Assigned task:
All lines with the word "Select" must be pulled from the entries below.

Material to process:
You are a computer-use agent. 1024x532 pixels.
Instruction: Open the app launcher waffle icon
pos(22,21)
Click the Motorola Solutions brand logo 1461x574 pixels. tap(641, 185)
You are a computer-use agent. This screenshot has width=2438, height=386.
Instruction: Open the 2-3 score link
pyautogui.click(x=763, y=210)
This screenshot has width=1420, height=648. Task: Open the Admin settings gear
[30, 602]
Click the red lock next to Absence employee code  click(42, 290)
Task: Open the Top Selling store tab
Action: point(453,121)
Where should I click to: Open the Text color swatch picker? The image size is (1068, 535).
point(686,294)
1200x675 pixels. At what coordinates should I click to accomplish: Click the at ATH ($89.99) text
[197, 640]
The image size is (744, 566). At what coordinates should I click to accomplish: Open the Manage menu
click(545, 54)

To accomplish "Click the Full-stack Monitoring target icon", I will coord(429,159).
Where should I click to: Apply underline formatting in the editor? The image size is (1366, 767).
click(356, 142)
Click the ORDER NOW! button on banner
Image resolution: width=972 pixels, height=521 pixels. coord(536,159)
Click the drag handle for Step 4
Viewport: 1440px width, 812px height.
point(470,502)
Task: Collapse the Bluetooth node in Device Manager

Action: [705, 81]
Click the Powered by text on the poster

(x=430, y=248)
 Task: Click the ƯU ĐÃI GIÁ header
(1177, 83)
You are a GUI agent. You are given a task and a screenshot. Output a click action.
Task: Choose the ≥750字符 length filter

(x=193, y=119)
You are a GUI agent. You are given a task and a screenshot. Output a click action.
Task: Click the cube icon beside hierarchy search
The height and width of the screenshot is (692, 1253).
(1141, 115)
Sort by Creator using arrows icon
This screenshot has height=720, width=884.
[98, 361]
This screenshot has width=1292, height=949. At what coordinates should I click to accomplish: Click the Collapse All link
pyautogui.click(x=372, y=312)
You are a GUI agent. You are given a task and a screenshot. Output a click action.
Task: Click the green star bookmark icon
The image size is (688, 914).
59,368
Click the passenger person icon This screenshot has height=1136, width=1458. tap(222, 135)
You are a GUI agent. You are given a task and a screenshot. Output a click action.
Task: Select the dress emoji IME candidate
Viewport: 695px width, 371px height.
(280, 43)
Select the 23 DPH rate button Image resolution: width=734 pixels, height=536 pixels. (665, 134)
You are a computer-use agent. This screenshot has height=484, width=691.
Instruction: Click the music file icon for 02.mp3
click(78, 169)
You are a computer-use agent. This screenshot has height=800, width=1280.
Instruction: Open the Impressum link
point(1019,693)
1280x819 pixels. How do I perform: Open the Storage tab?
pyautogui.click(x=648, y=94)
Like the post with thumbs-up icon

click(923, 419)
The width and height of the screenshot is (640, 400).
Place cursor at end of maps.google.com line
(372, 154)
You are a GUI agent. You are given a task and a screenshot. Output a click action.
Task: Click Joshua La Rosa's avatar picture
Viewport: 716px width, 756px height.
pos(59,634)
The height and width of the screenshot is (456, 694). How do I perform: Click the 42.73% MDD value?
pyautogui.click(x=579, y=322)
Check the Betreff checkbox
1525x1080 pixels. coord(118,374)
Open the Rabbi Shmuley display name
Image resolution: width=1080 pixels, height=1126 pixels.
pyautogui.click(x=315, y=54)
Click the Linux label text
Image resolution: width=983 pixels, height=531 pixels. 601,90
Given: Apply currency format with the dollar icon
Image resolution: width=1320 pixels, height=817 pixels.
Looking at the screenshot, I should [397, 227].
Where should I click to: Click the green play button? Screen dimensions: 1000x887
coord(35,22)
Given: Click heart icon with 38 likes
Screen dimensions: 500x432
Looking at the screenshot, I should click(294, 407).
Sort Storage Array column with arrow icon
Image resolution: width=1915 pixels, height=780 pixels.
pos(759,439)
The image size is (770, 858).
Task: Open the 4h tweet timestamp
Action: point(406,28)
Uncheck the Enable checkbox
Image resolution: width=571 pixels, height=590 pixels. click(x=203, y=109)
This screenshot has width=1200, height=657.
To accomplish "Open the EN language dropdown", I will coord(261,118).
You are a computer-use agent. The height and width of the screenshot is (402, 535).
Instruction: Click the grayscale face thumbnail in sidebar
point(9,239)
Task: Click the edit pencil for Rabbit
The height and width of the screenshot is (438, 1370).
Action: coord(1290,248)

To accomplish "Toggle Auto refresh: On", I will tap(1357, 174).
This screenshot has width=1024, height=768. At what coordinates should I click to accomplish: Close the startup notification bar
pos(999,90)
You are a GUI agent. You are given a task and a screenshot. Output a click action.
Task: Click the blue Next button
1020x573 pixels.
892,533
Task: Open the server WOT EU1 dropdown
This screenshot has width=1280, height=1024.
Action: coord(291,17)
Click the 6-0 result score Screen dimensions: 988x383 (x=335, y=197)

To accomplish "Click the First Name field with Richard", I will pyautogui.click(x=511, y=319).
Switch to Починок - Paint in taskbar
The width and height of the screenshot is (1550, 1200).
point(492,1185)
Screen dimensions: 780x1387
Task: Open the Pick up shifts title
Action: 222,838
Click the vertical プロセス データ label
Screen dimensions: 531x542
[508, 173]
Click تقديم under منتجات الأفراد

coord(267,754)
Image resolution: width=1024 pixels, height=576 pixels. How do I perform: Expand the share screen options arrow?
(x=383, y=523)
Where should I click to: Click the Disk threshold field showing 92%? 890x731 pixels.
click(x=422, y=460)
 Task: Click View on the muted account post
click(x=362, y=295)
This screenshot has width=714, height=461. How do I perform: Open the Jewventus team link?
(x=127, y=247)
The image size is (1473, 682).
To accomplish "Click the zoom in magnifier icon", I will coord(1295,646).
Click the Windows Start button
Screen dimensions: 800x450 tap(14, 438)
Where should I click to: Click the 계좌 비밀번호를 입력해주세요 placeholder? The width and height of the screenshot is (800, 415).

Response to the exercise:
Task: Select the dress emoji IME candidate
Select the 23 DPH rate button Image resolution: width=734 pixels, height=536 pixels. (665, 134)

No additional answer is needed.